C'était la première fois depuis 2004 que la muraille défensive de Glen Constantin se faisait ainsi percer par un seul homme. Erlington a inscrit un touché dès le premier quart, son premier en trois ans de carrière face au Rouge et Or. Une course de 42 verges qui a déboussolé la défensive lavalloise.

«C'est un jeu qu'on n'avait jamais vu», a déclaré mercredi le secondeur Shayne Gauthier. «On n'était pas prêts à ça. On a été un petit peu surpris.»

Erlington admet que ce majeur a fait du bien au moral. «On ne pense pas toujours à ça, mais je me disais souvent : "Ça va venir dans ce match-là, puis dans ce match-là." Et le fait que ça arrive si tôt dans le match, ç'a été un bon boost», a raconté le numéro 1 au Soleil.

Collectivement, les Carabins avaient aussi disputé une solide rencontre. Ce n'est pas toutes les semaines que le Rouge et Or est limité à 16 points. «C'est le genre de performance qu'on aimerait avoir» en finale de la Coupe Dunsmore, reconnaît le demi offensif.

En huit matchs cette saison, Erlington a couru 87 fois pour des gains de 517 verges. Il a aussi inscrit cinq touchés. La semaine dernière, dans la victoire de 31-24 des Carabins sur Sherbrooke en demi-finale, il a offert une performance colossale, portant le ballon 28 fois pour gagner 212 des 268 verges au sol de son équipe. Avec deux touchés à la clé, dont celui qui a permis aux siens de prendre les devants pour de bon, au quatrième quart.

Selon le principal intéressé, il s'agit de son meilleur match en carrière. Une performance qui lui donne un bon élan pour la suite des séries éliminatoires. Et qui laisse croire qu'Erlington carbure aux grands moments.

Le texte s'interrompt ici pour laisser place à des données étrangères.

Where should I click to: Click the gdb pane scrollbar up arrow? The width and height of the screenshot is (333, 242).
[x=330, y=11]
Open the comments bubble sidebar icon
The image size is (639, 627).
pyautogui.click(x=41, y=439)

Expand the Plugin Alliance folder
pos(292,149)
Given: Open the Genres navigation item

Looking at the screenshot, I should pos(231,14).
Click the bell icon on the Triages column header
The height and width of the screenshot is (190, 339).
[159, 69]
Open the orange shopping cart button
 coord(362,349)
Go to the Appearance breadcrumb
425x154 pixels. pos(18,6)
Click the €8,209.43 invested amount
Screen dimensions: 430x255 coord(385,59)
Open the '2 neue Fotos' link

«Ç'a l'air de ça pour l'instant», lance l'athlète de 23 ans avec un rire timide. «Mais je dois lever mon chapeau à [l'entraîneur-chef] Danny Maciocia, qui s'est assis avec moi pour corriger mes petits problèmes de lecture de jeu», indique cet ancien des Spartiates du Cégep du Vieux-Montréal, qui admet avoir eu quelques difficultés à profiter de certaines ouvertures cette saison.

Lors du premier match de la campagne contre le Rouge et Or, le porteur de ballon de 5'9'' et de 210 livres s'était quand même bien débrouillé, collectant 70 verges en 12 courses malgré la défaite.

Se méfier de Gauthier

Lorsqu'on demande à Erlington de quel joueur il doit se méfier chez le Rouge et Or, il nomme Gauthier, ajoutant dans la foulée : «On se méfie de tous les joueurs qui peuvent avoir un impact. Je ne me concentre pas nécessairement sur lui.»

Gauthier ne tarit pas d'éloges pour son adversaire. «Il est dur à arrêter. Il court fort et il n'arrête jamais ses jambes. C'est une double menace : il est aussi bon au sol que sur la passe. C'est un des bons porteurs de ballon que j'ai affrontés dans ma vie», affirme le secondeur étoile, qui a vanté le travail de la ligne offensive des Carabins.

«Une des meilleures au Québec, avec la nôtre. Ils travaillent très bien ensemble... Erlington ne gagne pas 200 verges par match tout seul. Ça lui prend des amis qui l'aident en avant.»